Compute how many lines in the records below contain the string "amount" and give that number without other output.

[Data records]
________

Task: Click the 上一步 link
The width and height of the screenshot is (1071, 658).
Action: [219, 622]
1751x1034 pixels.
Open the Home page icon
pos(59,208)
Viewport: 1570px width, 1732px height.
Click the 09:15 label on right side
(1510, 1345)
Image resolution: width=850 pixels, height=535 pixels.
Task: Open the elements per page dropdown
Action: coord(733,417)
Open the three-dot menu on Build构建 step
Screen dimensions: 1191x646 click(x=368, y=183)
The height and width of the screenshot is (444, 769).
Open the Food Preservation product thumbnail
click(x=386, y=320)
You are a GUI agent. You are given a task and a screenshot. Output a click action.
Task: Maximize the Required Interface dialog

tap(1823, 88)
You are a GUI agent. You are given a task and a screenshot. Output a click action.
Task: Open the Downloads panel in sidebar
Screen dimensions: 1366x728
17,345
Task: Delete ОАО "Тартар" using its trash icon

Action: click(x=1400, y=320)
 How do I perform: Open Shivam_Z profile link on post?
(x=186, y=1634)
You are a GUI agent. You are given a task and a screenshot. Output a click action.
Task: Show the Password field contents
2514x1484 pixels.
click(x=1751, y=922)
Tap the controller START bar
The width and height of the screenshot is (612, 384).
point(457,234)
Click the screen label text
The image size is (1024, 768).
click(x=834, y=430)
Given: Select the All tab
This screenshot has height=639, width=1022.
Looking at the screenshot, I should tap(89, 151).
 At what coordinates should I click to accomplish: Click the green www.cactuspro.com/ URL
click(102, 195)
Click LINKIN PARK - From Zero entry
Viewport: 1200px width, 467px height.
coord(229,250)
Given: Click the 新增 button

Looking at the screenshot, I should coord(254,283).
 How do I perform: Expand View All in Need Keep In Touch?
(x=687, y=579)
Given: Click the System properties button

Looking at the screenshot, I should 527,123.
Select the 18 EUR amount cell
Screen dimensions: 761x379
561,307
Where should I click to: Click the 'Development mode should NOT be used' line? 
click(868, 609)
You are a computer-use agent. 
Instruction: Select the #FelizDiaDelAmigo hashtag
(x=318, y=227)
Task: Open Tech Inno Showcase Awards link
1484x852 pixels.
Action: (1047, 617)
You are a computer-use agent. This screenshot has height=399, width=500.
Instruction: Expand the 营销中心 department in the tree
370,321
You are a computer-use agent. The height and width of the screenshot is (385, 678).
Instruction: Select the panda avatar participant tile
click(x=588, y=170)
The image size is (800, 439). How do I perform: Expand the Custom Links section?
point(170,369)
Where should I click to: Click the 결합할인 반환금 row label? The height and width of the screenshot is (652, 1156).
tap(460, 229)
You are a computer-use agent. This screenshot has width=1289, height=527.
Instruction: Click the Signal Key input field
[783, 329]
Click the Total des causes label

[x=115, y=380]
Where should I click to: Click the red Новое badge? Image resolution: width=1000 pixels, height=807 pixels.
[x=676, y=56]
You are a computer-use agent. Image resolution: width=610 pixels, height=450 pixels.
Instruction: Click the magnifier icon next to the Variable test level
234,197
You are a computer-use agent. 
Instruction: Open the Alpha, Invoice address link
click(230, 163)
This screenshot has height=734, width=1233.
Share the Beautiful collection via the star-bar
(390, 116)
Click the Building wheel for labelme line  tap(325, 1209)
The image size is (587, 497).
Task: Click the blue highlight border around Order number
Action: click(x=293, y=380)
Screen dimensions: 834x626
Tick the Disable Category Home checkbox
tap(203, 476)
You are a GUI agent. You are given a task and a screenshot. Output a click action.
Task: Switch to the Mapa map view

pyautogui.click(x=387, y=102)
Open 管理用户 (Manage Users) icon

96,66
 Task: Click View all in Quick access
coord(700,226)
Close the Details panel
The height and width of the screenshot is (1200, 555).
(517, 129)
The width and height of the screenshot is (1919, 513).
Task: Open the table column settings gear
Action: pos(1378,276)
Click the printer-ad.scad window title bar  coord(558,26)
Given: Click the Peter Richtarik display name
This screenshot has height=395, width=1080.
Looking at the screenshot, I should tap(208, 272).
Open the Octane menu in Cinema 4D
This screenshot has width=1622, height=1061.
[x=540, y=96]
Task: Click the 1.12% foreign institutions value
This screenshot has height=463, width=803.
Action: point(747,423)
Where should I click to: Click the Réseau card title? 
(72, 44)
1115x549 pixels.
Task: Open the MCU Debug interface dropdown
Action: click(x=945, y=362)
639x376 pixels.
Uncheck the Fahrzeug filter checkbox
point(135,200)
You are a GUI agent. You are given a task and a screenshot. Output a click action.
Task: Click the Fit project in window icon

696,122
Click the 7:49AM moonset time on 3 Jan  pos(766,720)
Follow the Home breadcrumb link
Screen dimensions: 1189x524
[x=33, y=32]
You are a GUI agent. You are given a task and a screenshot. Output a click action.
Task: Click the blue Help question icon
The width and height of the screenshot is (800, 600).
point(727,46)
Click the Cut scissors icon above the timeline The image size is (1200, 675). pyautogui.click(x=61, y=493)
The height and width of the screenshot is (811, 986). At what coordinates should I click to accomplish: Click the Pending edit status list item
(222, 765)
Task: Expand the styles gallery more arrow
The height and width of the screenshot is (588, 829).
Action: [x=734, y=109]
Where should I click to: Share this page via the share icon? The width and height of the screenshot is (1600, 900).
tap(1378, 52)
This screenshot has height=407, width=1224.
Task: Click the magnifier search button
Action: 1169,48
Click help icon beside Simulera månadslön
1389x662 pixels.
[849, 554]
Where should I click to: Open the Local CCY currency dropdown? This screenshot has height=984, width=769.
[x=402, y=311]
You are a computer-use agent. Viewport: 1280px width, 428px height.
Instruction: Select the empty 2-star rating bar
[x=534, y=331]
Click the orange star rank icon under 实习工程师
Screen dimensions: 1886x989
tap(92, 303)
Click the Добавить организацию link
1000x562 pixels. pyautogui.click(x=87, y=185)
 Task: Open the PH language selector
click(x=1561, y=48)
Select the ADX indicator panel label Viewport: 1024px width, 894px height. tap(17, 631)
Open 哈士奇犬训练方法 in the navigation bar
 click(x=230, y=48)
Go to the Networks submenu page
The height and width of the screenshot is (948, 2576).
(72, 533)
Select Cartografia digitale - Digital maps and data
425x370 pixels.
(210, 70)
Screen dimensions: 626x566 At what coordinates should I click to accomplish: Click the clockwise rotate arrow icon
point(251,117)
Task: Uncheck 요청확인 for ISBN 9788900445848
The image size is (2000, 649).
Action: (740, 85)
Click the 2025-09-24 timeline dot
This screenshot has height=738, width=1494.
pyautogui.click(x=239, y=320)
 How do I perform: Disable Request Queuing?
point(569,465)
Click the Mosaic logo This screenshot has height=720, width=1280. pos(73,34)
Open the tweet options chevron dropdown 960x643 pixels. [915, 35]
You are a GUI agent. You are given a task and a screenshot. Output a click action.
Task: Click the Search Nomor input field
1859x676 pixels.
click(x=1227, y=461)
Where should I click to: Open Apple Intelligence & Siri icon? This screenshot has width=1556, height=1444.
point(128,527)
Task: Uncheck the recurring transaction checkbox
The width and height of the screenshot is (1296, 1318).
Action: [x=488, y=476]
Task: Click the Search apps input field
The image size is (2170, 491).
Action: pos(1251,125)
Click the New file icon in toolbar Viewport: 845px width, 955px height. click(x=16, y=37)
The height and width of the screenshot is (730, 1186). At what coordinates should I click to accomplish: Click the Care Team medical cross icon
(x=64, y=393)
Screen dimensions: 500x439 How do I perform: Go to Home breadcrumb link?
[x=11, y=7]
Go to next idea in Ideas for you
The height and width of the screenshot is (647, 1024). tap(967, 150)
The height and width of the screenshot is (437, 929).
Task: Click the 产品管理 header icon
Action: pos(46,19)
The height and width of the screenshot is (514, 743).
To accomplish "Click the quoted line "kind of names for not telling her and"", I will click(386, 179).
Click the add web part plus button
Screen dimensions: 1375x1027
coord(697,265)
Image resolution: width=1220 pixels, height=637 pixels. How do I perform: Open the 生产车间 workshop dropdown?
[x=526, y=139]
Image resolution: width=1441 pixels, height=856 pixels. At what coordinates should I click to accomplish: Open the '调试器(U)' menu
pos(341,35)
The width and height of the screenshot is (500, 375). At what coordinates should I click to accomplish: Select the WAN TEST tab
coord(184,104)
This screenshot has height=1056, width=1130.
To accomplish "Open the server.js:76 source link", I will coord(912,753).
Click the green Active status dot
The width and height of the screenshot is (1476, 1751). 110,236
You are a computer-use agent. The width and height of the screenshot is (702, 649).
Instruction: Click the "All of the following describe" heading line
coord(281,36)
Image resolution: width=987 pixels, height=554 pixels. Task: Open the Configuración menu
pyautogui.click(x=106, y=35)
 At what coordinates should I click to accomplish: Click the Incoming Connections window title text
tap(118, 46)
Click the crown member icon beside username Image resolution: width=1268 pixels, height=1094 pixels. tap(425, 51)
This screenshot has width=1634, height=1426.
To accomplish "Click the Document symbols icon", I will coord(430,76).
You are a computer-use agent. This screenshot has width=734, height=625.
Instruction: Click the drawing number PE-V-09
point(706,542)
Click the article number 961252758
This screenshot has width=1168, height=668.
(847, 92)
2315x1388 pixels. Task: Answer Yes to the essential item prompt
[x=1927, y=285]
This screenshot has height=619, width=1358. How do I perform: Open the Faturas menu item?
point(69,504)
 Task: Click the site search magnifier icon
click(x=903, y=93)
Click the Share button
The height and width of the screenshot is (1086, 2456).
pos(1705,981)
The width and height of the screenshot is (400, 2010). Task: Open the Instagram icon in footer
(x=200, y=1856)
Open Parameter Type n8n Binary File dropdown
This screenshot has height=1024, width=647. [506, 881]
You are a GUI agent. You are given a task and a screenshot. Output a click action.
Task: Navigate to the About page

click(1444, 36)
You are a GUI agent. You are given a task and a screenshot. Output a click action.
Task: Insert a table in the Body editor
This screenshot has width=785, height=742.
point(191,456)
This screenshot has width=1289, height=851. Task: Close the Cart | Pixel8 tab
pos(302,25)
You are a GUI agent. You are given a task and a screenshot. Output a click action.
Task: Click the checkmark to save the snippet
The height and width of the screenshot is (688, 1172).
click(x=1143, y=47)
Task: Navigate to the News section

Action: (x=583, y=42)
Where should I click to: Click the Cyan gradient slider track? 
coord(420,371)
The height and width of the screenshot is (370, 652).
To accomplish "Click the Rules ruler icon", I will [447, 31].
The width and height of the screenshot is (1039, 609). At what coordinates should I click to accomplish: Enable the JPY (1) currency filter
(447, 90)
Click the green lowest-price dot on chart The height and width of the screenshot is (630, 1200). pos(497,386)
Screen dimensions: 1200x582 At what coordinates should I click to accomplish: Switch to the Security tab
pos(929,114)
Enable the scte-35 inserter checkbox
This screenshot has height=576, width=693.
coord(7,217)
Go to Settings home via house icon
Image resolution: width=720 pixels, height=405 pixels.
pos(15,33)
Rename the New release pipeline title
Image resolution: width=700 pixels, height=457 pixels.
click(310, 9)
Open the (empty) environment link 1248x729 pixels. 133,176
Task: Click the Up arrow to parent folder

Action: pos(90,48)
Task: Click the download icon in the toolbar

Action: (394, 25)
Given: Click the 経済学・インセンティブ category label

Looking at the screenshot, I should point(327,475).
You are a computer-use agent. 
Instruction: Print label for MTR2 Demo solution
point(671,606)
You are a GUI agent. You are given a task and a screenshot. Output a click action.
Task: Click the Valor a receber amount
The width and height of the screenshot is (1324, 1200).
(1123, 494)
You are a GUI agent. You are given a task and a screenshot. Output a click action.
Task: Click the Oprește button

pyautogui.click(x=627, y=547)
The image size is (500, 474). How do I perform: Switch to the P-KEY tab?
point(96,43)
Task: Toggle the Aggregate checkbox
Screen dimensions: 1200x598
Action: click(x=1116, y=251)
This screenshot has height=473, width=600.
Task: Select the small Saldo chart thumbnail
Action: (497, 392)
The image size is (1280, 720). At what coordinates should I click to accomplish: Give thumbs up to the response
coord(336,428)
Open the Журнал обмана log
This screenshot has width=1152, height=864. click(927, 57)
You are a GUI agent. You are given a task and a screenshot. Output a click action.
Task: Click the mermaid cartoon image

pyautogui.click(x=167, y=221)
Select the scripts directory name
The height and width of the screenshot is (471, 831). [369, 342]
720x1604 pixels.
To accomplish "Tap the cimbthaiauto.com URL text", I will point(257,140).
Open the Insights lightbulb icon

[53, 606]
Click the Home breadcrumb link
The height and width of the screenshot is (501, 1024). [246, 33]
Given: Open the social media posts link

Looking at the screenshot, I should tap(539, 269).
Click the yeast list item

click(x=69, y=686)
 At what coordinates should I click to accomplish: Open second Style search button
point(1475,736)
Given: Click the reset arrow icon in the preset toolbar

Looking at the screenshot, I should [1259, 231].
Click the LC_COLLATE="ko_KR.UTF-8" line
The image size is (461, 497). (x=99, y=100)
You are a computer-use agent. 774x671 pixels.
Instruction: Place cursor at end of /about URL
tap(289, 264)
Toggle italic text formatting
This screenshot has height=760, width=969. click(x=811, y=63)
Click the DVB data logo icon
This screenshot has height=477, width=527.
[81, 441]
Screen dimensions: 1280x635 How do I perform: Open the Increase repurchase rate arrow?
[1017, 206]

________

*ANSWER SECTION*
2